The sound of the defibrillator spreads in the whole room. I was in a hospital bed. I have a bandage on my head and a tube in my mouth. I can’t speak so I roam around my eyes. There is someone beside me having her nap. I move my fingers which made her awake.

“Oh. You’re awake.” She said with a careful voice. She is my best friend, why is she here? Where’s my mother? My father? Where are they? What happened? The flooding questions in my mind cause me a headache. I don’t know what happened. Why am I in the hospital?

“Wait, I will just call your mom.” My best friend said. I waited, still puzzling by the situation. I don’t clearly remember what happened. I gazed into the ceiling of the room and it’s like my soul is somewhere out there. After the call, she approached me and asked, “How are you?” I cannot speak because of the thing in my mouth.
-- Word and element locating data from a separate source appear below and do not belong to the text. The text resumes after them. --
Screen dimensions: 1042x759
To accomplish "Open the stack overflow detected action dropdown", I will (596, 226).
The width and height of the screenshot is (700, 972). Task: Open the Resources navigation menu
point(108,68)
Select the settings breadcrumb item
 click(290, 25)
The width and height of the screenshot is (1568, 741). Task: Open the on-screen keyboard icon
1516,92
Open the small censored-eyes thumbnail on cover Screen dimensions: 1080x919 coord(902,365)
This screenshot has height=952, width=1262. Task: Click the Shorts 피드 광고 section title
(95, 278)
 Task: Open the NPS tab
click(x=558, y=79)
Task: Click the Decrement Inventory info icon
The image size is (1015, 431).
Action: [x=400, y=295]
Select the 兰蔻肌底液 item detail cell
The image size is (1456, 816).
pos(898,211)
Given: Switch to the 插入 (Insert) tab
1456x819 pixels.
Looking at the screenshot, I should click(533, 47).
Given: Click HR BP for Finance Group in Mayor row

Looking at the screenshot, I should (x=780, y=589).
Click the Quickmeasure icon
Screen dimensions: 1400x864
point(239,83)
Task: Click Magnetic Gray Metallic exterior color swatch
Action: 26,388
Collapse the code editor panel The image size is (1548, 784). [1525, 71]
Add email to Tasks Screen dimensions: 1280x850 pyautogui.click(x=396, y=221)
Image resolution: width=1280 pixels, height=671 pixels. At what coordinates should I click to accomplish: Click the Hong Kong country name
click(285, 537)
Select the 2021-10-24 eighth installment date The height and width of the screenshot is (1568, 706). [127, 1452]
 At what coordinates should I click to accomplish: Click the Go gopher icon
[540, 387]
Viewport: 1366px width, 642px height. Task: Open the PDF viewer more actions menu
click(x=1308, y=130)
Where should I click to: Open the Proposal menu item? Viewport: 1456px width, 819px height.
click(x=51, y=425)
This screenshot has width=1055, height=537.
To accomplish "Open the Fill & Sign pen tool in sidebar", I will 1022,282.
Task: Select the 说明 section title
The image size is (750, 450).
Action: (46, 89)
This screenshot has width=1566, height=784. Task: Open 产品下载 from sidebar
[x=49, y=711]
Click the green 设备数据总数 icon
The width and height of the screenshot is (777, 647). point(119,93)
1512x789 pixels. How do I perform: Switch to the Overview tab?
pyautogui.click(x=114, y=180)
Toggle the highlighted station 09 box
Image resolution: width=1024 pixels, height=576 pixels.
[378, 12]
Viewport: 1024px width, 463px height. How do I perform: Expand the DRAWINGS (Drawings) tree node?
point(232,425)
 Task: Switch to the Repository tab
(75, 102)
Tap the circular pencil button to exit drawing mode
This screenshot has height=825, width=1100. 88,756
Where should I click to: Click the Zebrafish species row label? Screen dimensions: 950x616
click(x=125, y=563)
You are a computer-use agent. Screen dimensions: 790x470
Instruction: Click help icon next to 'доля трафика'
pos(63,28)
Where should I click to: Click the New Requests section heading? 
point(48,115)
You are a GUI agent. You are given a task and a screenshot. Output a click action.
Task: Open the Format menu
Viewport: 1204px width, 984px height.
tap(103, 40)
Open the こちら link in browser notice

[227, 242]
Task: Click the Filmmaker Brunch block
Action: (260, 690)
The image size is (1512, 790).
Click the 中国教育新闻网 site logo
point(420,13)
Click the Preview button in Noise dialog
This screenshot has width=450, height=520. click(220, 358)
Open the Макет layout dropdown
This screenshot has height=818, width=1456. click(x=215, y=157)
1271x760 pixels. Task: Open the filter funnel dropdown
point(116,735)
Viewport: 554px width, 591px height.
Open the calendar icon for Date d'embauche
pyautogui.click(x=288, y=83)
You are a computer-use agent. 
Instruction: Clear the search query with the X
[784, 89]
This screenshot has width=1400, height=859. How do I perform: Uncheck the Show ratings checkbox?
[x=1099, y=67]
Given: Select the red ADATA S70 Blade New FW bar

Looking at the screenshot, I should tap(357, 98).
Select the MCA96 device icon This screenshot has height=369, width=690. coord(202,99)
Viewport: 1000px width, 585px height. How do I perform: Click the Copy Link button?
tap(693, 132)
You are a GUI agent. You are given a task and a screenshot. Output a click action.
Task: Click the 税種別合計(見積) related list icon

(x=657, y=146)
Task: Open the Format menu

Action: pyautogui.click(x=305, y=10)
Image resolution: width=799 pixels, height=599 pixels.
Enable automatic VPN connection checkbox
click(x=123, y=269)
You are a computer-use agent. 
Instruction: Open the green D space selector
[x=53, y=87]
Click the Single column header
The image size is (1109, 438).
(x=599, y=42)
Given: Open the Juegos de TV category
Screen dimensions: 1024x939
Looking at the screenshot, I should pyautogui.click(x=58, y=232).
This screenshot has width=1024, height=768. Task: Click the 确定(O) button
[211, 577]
“Please don’t do it again. I’m so worried about what happened.” I want to ask her what happened and the reason why I’m here in the hospital lying dead.

“I know that you can’t speak right now that’s why I want you to listen to my pleading. If you’re depressed or burdened with problems, please consult help to those you know you can rely on, like me, or your mother, or your father. Avoid doing some reckless decision.” As I listened to this, I can’t stop thinking of what happened. I don’t know what kind of decision I made.

“I don’t want to see you lying here for a month like the dead.” She continues. “I’m asking for a miracle to happen. Thanks be to God you’re awake now." After these, she sat down and stare at me with begging eyes.

Tomorrow then comes, when I already have the opportunity to speak, I asked her what happened. She said that I committed suicide but luckily survive. That’s the time I remember everything. I got hit by a truck and was thrown away. That was awful. But still, it’s worth it. I want to end my life at that time because of the pressure brought by problems. It kills me now that I know I have to live again with those difficulties.

After few minutes, my parents arrived and I can see their happiness of me being alive. I think I must live with those difficulties again and spend my life to solve them. I don’t want to worry them again — if there’s a chance.